▶ RECORDS FOR THIS EXERCISE:
Start of Block

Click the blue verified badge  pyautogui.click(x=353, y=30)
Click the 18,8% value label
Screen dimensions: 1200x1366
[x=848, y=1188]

End of Block
Start of Block

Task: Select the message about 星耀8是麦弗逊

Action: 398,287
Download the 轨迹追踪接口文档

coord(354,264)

End of Block

▶ REQUIREMENT: Determine how many lines of the data above hold the word "Click". Output that number only.

▶ SOLUTION TO THE PROBLEM: 2